• [Written instruction 1]
Reproduce the passage of the article on test coverage from "All these new" up to and including "your development practice.".
• [Written instruction 2]
In the article on test coverage, what is the name of the new series that Andrew Glover begins?

• [Extracted text]
Andrew Glover, President, Stelligent Incorporated
31 Jan 2006
- Test coverage tools bring valuable depth to unit testing, but they're often misused. This month, Andrew Glover brings his considerable expertise in this area to his new series, In pursuit of code quality. This first installment takes a closer look at what the numbers on the coverage report really mean, as well as what they don't. He then suggests three ways you can use your coverage to ensure code quality early and often.
Do you remember what it was like before most developers jumped on the code quality bandwagon? In those days, a skillfully placed main() method was considered both agile and adequate for testing. Yikes! We've come a long way since then. I, for one, am immensely grateful that automated testing is now an essential facet of quality-centric code development. And that's not all I'm grateful for. Java™ developers have a plethora of tools for gauging code quality through code metrics, static analysis, and more. Heck, we've even managed to categorize refactoring into a handy set of patterns!
All these new tools make it easier than ever to ensure code quality, but you do have to know how to use them. In this series of articles, I'll focus on the sometimes arcane details of ensuring code quality. In addition to familiarizing you with the variety of tools and techniques available for code quality assurance, I'll show you how to:
- Define and effectively measure the aspects of your code that most impact quality.
- Set quality assurance goals and plan your development efforts accordingly.
- Decide which code quality tools and techniques actually meet your needs.
- Implement best practices (and weed out poor ones) so that ensuring code quality early and often becomes a painless and effective aspect of your development practice.
I'll start this month with a look at one of the most popular and easy additions to a Java developer's quality assurance toolkit: test coverage measurement.
Contents |
Beware fools gold
It's the morning following a nightly build and everyone's standing around the water cooler. Developers and management alike are exchanging bold NFL-style pats on the backside when they learn that a few particularly well-tested classes have coverage rates in the high 90s! The collective confidence of the team is at an all-time high. "Refactor with abandon!" can be heard in the distance as defects become a distant memory and the responsibility of the weak and inferior. But there is one small, dissenting voice that says:
Ladies and Gentlemen: Don't be fooled by the coverage report.
Now, don't get me wrong: There's nothing foolish about using test coverage tools. They're a great addition to the unit testing paradigm. What's important is how you synthesize the information once you've got it, and that's where some development teams make their first mistake.

• [A run of records]
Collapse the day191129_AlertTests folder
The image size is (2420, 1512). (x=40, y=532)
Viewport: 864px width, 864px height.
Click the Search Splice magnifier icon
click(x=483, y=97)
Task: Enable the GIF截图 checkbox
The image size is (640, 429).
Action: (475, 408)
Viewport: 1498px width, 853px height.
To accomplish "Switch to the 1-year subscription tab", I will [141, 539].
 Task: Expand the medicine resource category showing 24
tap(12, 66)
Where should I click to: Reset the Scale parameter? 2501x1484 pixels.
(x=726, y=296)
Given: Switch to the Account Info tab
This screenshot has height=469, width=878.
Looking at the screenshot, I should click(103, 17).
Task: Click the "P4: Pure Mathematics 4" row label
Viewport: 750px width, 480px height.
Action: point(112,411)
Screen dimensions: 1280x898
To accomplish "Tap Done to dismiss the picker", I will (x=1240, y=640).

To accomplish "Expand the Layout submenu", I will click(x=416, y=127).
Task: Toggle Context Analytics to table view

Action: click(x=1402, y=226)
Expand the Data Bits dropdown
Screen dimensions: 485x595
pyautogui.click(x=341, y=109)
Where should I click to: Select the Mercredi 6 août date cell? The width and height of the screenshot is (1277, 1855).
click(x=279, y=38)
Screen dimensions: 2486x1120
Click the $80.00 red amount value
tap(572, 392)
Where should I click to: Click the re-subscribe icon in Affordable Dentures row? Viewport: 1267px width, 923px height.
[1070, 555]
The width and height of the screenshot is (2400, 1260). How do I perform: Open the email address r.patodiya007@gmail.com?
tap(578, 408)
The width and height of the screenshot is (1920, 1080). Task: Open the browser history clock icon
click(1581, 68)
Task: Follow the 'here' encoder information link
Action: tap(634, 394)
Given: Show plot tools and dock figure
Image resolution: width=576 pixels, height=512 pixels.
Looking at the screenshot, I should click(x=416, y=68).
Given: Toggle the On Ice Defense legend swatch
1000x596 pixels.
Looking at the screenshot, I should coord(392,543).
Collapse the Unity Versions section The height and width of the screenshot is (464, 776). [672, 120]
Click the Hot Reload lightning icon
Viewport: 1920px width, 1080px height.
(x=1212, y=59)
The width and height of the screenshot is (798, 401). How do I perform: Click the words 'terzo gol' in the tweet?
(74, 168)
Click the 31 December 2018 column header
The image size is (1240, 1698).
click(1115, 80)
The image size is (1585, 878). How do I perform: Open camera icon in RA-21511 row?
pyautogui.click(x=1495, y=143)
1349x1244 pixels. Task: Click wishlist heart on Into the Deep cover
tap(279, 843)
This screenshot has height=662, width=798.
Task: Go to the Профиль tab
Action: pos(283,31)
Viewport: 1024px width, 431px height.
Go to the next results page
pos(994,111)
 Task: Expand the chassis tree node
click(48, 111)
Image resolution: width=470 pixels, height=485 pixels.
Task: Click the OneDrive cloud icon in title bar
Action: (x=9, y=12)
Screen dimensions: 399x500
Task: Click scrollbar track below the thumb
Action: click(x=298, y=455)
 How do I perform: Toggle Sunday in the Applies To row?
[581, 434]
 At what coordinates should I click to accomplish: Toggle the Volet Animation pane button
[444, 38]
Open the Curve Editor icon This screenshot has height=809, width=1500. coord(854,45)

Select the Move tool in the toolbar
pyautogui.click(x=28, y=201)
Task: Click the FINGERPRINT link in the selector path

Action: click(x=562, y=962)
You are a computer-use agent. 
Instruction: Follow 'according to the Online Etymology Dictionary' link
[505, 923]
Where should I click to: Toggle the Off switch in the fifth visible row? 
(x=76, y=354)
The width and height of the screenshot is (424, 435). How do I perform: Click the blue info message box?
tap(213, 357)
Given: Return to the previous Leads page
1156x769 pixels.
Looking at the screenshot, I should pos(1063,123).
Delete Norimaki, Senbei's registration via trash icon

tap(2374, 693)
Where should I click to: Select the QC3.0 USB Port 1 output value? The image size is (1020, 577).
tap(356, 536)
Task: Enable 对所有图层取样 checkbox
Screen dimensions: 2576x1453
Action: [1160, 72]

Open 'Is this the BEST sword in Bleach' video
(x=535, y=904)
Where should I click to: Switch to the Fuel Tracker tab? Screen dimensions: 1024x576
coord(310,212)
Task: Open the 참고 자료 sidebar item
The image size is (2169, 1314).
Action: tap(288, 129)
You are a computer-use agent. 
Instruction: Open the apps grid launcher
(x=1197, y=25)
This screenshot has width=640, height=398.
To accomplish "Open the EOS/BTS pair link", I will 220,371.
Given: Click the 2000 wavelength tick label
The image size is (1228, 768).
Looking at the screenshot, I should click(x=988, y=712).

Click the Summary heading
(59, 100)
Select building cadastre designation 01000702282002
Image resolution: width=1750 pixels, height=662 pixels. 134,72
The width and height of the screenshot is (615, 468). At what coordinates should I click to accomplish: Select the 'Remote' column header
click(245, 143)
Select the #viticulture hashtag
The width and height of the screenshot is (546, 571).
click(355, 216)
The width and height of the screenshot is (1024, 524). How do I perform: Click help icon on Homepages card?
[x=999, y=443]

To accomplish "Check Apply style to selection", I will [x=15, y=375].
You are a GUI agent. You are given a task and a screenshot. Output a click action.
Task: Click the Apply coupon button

• [Task output 1]
All these new tools make it easier than ever to ensure code quality, but you do have to know how to use them. In this series of articles, I'll focus on the sometimes arcane details of ensuring code quality. In addition to familiarizing you with the variety of tools and techniques available for code quality assurance, I'll show you how to:
- Define and effectively measure the aspects of your code that most impact quality.
- Set quality assurance goals and plan your development efforts accordingly.
- Decide which code quality tools and techniques actually meet your needs.
- Implement best practices (and weed out poor ones) so that ensuring code quality early and often becomes a painless and effective aspect of your development practice.

• [Task output 2]
In pursuit of code quality